_Text block_

□ □ □

Revoking the 60-year-old rule eliminates a bedrock civil rights protection for American workers, signaling an effort to target workplace issues that go beyond DEI, labor experts say. While DEI is shorthand for programs that encourage equality in the workplace for women, minorities and other groups, the Equal Employment Opportunity rule prohibited federal contractors from engaging in acts of discrimination, such as refusing to hire someone due to their race or paying an employee less because of their gender.

[Emphasis added.]

Trump’s executive order “Ending Illegal Discrimination and Restoring Merit-Based Opportunity.” Highlighting added.

In reality, experience has taught us that we can best achieve merit-based opportunity by preventing discrimination that is based on completely irrelevant factors like race and religion and gender. It boggles the mind to fully appreciate the damage Donald Trump is committed to doing by terminating these policies:

(i) Executive Order 12898 of February 11, 1994 (Federal Actions to Address Environmental Justice in Minority Populations and Low-Income Populations);

(ii) Executive Order 13583 of August 18, 2011 (Establishing a Coordinated Government-wide Initiative to Promote Diversity and Inclusion in the Federal Workforce);

(iii) Executive Order 13672 of July 21, 2014 (Further Amendments to Executive Order 11478, Equal Employment Opportunity in the Federal Government, and Executive Order 11246, Equal Employment Opportunity); and

(iv) The Presidential Memorandum of October 5, 2016 (Promoting Diversity and Inclusion in the National Security Workforce).

□ □ □

_Given request 1_
List every policy that the text on Trump's executive order says he is terminating, with its date and title.
_Given request 2_
Write the next part of the commentary on revoking the Equal Employment Opportunity rule, picking up after its list of terminated policies.

_Recorded data_
□ □ □

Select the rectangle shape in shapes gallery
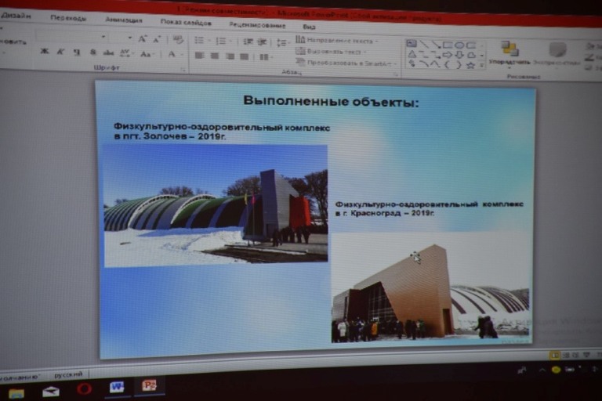Image resolution: width=602 pixels, height=401 pixels. 447,45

□ □ □

_Reply 1_
- Executive Order 12898 of February 11, 1994 (Federal Actions to Address Environmental Justice in Minority Populations and Low-Income Populations)
- Executive Order 13583 of August 18, 2011 (Establishing a Coordinated Government-wide Initiative to Promote Diversity and Inclusion in the Federal Workforce)
- Executive Order 13672 of July 21, 2014 (Further Amendments to Executive Order 11478, Equal Employment Opportunity in the Federal Government, and Executive Order 11246, Equal Employment Opportunity)
- The Presidential Memorandum of October 5, 2016 (Promoting Diversity and Inclusion in the National Security Workforce)

_Reply 2_
(b) The Federal contracting process shall be streamlined to enhance speed and efficiency, reduce costs, and require Federal contractors and subcontractors to comply with our civil-rights laws. Accordingly:

(i) Executive Order 11246 of September 24, 1965 (Equal Employment Opportunity), is hereby revoked. For 90 days from the date of this order, Federal contractors may continue to comply with the regulatory scheme in effect on January 20, 2025.

(ii) The Office of Federal Contract Compliance Programs within the Department of Labor shall immediately cease:

(A) Promoting ‘diversity’;

(B) Holding Federal contractors and subcontractors responsible for taking ‘affirmative action’; and

(C) Allowing or encouraging Federal contractors and subcontractors to engage in workforce balancing based on race, color, sex, sexual preference, religion, or national origin.

(iii) In accordance with Executive Order 13279 of December 12, 2002 (Equal Protection of the Laws for Faith-Based and Community Organizations), the employment, procurement, and contracting practices of Federal contractors and subcontractors shall not consider race, color, sex, sexual preference, religion, or national origin in ways that violate the Nation’s civil rights laws.

(iv) The head of each agency shall include in every contract or grant award:

(A) A term requiring the contractual counterparty or grant recipient to agree that its compliance in all respects with all applicable Federal anti-discrimination laws is material to the government’s payment decisions for purposes of section 3729(b)(4) of title 31, United States Code; and

(B) A term requiring such counterparty or recipient to certify that it does not operate any programs promoting DEI that violate any applicable Federal anti-discrimination laws.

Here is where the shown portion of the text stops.